2.1.7. Product 4k: Yellow colored solid; (purified by recrystallization with ethanol); IR (KBr) cm^-1;  3382, 3235,3179, 2193, 1728, 1663, 1600, 1416, 1298, 1173, 1119, 1010, 753, 472;  ¹H NMR  (300 MHz, DMSO-d6 TMS) δ ppm: 4.69 (1H, s, CH), 7.42 (1H, d,  J = 8.7 Hz, arom.), 7.48 (1H, d,  J = 7.8 Hz, arom.), 7.52 (2H, s, NH₂), 7.59 (1H, t,  J = 7.8 Hz, arom.), 7.68 (1H, dt, J = 8.0 Hz, J = 8.0 Hz, J = 1.4 Hz, arom.), 7.76 (1H, t, J = 7.8 Hz, arom.), 7.87 (1H, d, J =7.2 Hz, arom.), 8.08 (2H, d,  J = 7.8 Hz, arom.), ¹³C NMR (100 MHz, DMSO-d6, TMS) δ ppm; 22.3, 36.8, 43.9, 57.1, 103.0, 113.0, 116.7, 119.0, 122.5, 124.8, 130.2, 133.2, 134.8, 145.6, 148.0, 152.4, 154.0, 158.3, 159.7.

Result and Discussion

To pursue our work towards development of efficient methods for the synthesis of important heterocyclic compounds adopting MCRs [35], herein we became interested in developing an environmental friendly method involving use of DTP/SiO₂ as an efficient, recyclable heterogenous catalyst for the synthesis of 2-amino-5-oxo-4-phenyl-4, 5-dihydropyrano[3,2-c]chromene-3-carbonitrile derivatives through a one-pot multi-component condensation reaction of 4-hydroxyquinolin-2(1H)-one, aldehydes, and malononitrile. By a preliminary experiment, we found that this three-component condensation reaction catalyzed by DTP/SiO₂ worked very well. Hence, inspired by the preliminary experiments, herein we have reported an efficient one-pot multi-component synthesis of 2-amino-5-oxo-4-phenyl-4, 5-dihydropyrano [3,2-c] chromene-3-carbonitrile derivatives in excellent yields (Scheme 1).

Scheme 1. Synthetic route of 2-amino-5-oxo-4-phenyl-4, 5-dihydropyrano[3,2-c]chromene-3-carbonitrile derivatives

Initially, we investigated the three-component condensation reaction of 4-hydroxy-2H-chromen-2-one 1, benzaldehyde 2a, and malononitrile 3 in the presence of various catalyst; the results are tabulated in Table 1.
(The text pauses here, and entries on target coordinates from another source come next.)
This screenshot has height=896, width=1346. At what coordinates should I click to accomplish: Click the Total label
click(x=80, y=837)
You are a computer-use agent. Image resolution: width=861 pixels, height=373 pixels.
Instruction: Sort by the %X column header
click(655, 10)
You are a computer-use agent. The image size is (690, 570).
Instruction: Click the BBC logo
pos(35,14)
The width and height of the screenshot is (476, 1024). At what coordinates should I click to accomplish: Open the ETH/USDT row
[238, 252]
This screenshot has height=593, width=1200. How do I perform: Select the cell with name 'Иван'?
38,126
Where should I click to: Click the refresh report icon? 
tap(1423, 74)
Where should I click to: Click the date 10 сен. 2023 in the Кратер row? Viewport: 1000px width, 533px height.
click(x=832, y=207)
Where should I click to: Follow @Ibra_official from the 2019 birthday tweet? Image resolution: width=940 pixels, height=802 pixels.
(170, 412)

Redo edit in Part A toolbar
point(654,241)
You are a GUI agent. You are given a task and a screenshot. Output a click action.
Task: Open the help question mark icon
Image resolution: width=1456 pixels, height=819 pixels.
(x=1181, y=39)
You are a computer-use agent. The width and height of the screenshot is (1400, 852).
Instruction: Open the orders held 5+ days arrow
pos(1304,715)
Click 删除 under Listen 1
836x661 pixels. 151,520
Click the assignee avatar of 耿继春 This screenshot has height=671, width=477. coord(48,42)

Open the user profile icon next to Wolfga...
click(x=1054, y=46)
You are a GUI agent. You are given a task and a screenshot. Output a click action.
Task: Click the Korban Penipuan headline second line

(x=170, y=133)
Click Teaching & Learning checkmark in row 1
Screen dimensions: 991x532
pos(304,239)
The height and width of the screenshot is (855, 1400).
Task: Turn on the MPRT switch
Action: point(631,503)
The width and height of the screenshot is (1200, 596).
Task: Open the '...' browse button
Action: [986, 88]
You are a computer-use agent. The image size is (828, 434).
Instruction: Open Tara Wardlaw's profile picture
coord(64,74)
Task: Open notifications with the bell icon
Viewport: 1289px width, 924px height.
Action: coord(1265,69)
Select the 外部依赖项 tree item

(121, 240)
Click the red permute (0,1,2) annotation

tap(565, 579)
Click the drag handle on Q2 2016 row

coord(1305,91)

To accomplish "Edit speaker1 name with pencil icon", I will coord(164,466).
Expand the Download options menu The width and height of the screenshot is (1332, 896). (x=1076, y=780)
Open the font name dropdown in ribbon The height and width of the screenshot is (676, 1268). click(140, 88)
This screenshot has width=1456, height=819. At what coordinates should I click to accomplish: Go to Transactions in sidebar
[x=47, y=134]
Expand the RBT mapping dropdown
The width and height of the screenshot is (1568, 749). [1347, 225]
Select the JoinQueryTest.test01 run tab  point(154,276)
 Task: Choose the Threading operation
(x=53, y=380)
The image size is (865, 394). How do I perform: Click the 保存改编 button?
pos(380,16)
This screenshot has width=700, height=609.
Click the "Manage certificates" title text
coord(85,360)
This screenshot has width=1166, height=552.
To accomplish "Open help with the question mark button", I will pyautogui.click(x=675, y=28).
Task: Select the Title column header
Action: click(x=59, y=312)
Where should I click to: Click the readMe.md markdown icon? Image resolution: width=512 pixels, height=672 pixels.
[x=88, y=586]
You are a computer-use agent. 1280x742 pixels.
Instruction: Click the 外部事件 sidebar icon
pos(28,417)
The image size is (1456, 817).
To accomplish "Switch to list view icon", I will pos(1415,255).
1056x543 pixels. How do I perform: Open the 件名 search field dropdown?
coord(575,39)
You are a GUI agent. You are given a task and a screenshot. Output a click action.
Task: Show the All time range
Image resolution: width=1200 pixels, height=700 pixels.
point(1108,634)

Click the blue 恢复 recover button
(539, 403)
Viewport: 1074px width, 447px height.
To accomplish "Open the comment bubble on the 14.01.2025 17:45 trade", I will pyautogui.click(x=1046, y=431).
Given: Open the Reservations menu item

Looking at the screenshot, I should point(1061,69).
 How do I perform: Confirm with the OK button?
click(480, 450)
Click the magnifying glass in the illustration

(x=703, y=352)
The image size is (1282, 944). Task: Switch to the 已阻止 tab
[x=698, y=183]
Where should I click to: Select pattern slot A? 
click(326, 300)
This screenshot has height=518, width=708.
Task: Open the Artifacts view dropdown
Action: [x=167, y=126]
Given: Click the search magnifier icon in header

Table 1. Comparison of catalytic activity of various catalysts for synthesis of pyrano[3,2-c]chromene-3-carbonitrile derivatives

In order to optimize the reaction condition viz. catalyst loading and solvent, a model reaction was studied by varying the range of solvent including polar and non-polar solvent. In order to find out the appropriate solvent for the synthesis, the model reaction was carried out by using solvents such as methanol, ethanol, dichloromethane (DCM), acetonitrile, Dimethyl formamide (DMF). However, the DMF solvent gave the preferred pyrano[3,2-c]chromene-3-carbonitrile product in good yield (Table 1, entry 8), whereas methanol, ethanol, DCM and acetonitrile, respectively gave moderate yield (Table 1, entries 1–4). The formation of the preferred product was not observed using water as the solvent (Table 1, entry 6). This indicates that the solvent play the key role for the activity and performance of the catalyst. The above observations indicate the reaction using polar protic solvent that shows an astonishing effect on the yield of the product. Thus, with the reaction in the presence of polar protic solvent, there was negligible possibility for the substrate to come in contact with catalyst therefore, the yield of the product was found to be low, and reaction in polar aprotic solvent showed the highest yield. The promising results were observed using DMF as a solvent over a DTP/SiO₂ catalyst, which allowed us to further optimize the DTP/SiO₂ catalyst loading. The results in Table 1 (entry 7) reveal that the catalyst with 20 mole % of DTP/SiO₂ loading is excellent. Considering the catalyst using 30 mole % DTP/SiO₂ tested, there was no considerable rise in the yield of the product (Table 1, entry 8). The optimized reaction condition for the given reaction was found to be using 20 mole% DTP/SiO₂ in DMF solvent. These results motivated us to explore the scope of the pyrano[3,2-c]chromene-3-carbonitrile derivatives synthesis from substituted 4-hydroxyquinolin-2(1H)-one, aldehydes, and malononitrile in the presence of a DTP/SiO₂ catalyst at optimized reaction conditions.

A series of aromatic aldehydes were selected to undergo the condensation in the presence of DTP/SiO₂ catalyst. As shown in Table 2, aromatic aldehydes 2 carrying either electron-donating or electron-withdrawing substituent reacted efficiently and gave excellent yields (Table 2, entries 1–14). The possible mechanism is depicted in scheme 2 in the supplementary file.